The other notable message Murray sent in his statement, though, was one of holding his roster accountable, and he drove that home Monday by executing an early morning deal that sent long-tenured winger Andrew Cogliano, 31, to the Dallas Stars in exchange for 24-year-old pivot Devin Shore.

Cogliano, who signed a three-year, $9.75-million extension last January, has spent the past seven and a half seasons in Anaheim, where he’s cracked the 15-goal plateau three times and was a four-time 30-point player while skating middle-six minutes. Shore, meanwhile, is in his third big-league season and has scored 29 goals and 82 points in his 206 games with the Stars. He inked a two-year, $4.6-million extension in the off-season. They're similar players, similar producers, and it appears this is a move by the Ducks to get younger.
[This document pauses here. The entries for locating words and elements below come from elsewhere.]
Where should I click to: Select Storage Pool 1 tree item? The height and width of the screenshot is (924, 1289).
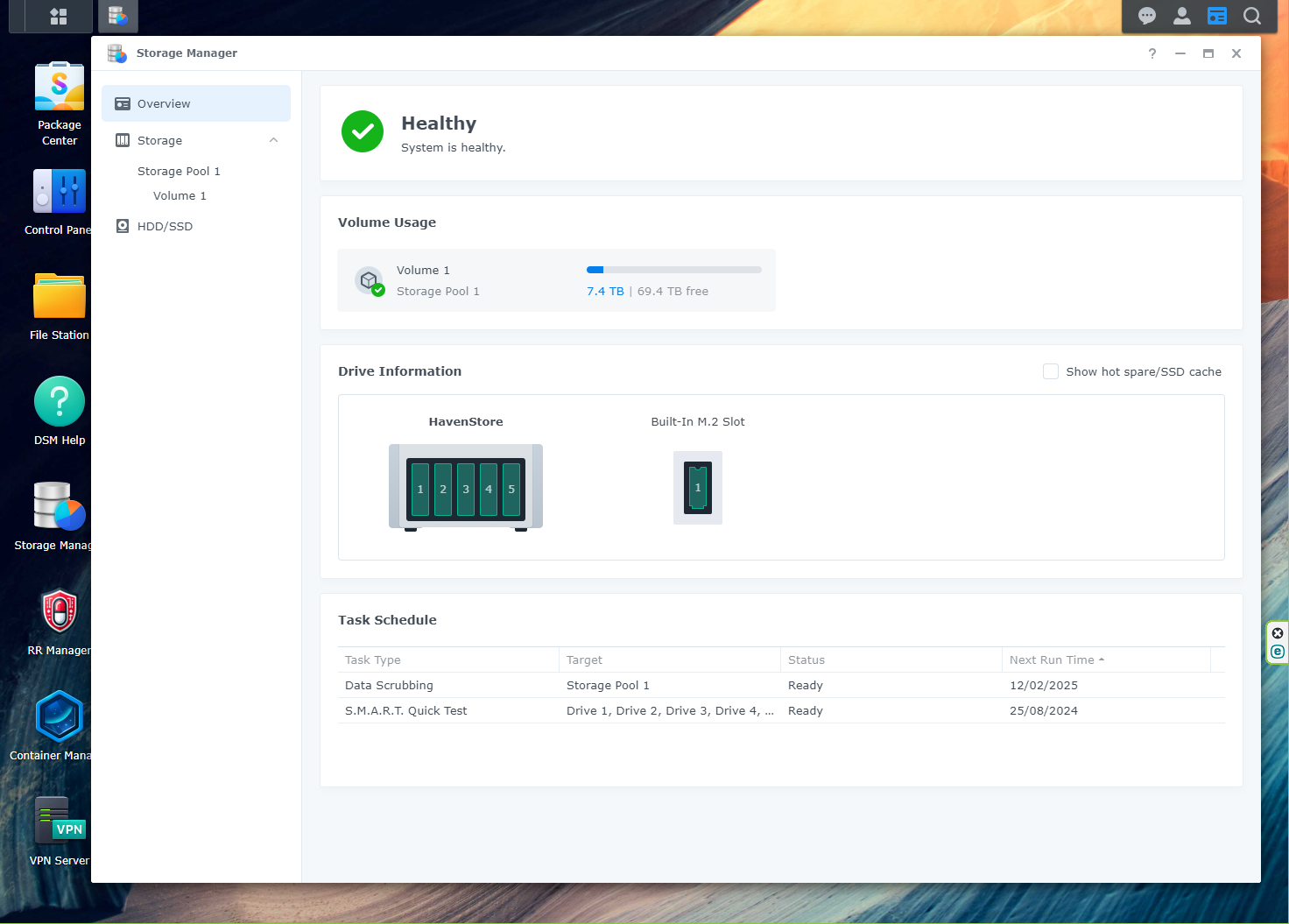click(179, 171)
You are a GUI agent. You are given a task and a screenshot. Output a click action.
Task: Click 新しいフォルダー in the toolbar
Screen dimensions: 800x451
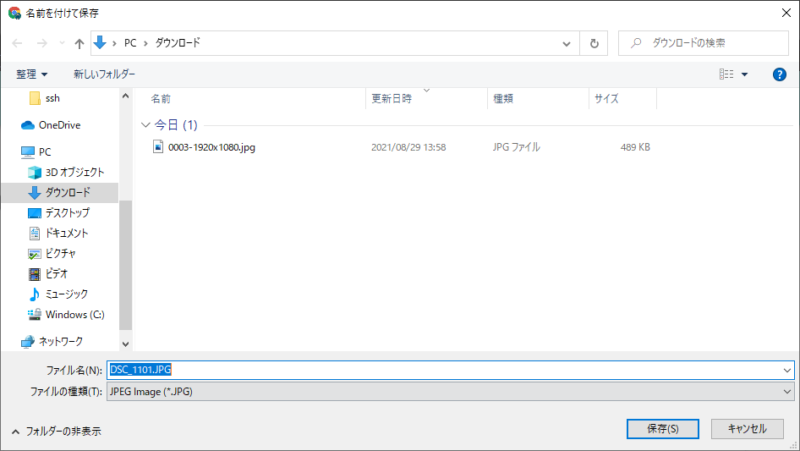tap(104, 74)
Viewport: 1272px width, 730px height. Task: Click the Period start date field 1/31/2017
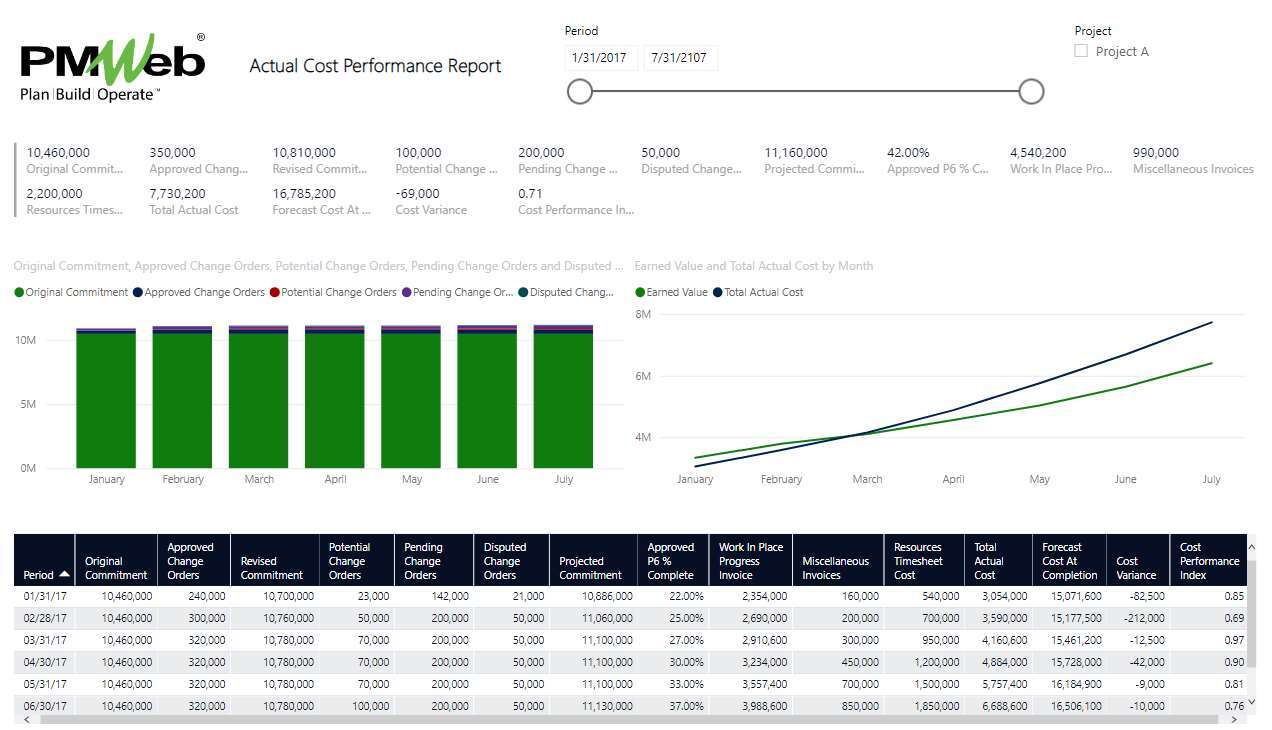click(599, 58)
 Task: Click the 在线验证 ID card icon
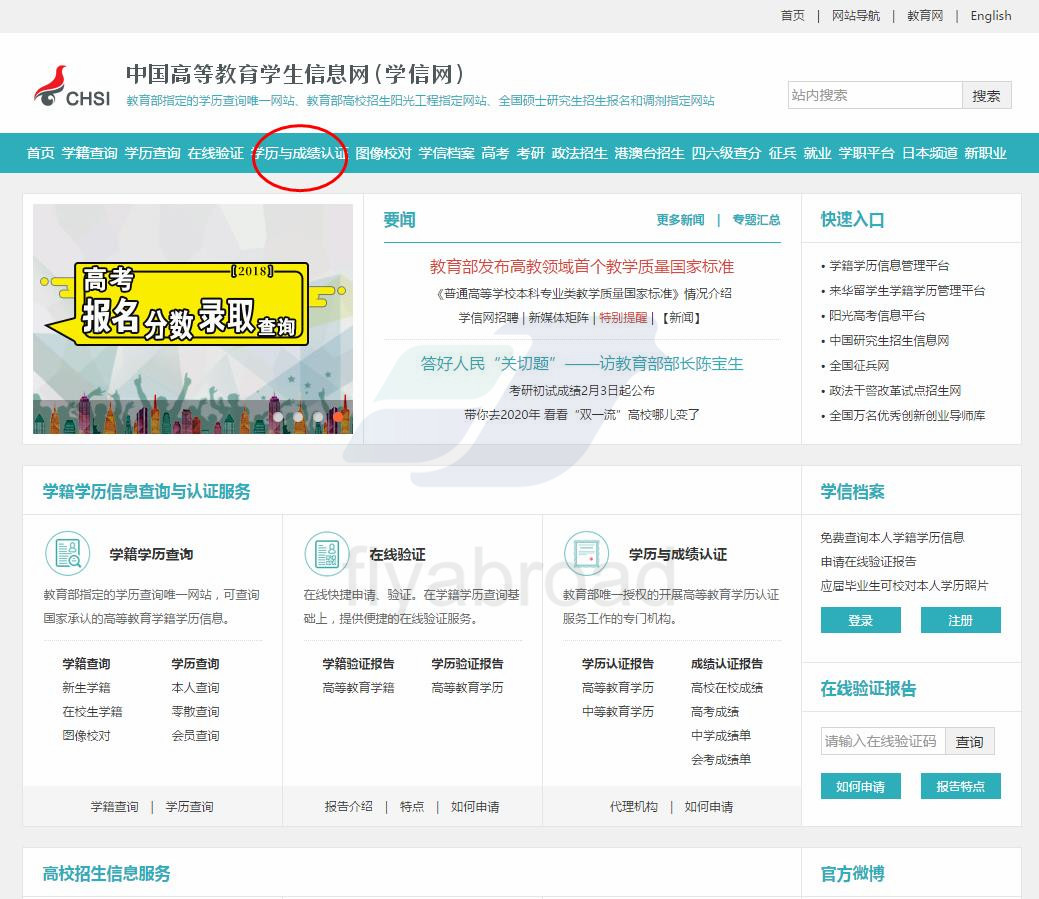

There’s a fair chance that pulling the trigger on moving out Cogliano, who was underperforming, will be the precursor to further action for Murray, too. Anaheim frees up nearly $1 million in cap space in the swap, and while the vast majority of the cap space available will be eaten up by impending returns from injury, the additional spending room could aid other moves. The Ducks’ forward group has a heavy veteran presence, particularly in the top six, and it might be time that Murray starts to refresh his top-six with younger talent. If the slide continues, free agent-to-be Jakob Silfverberg could be potential trade bait, and it wouldn’t be all that surprising if Murray were to at least listen on other notable pieces as he attempts to shake this club out of its slump.

Anaheim will get its opportunity to stop the losing streak short of a dozen Tuesday against the Detroit Red Wings. But win or lose, don’t expect the Ducks to remain quiet the rest of the campaign.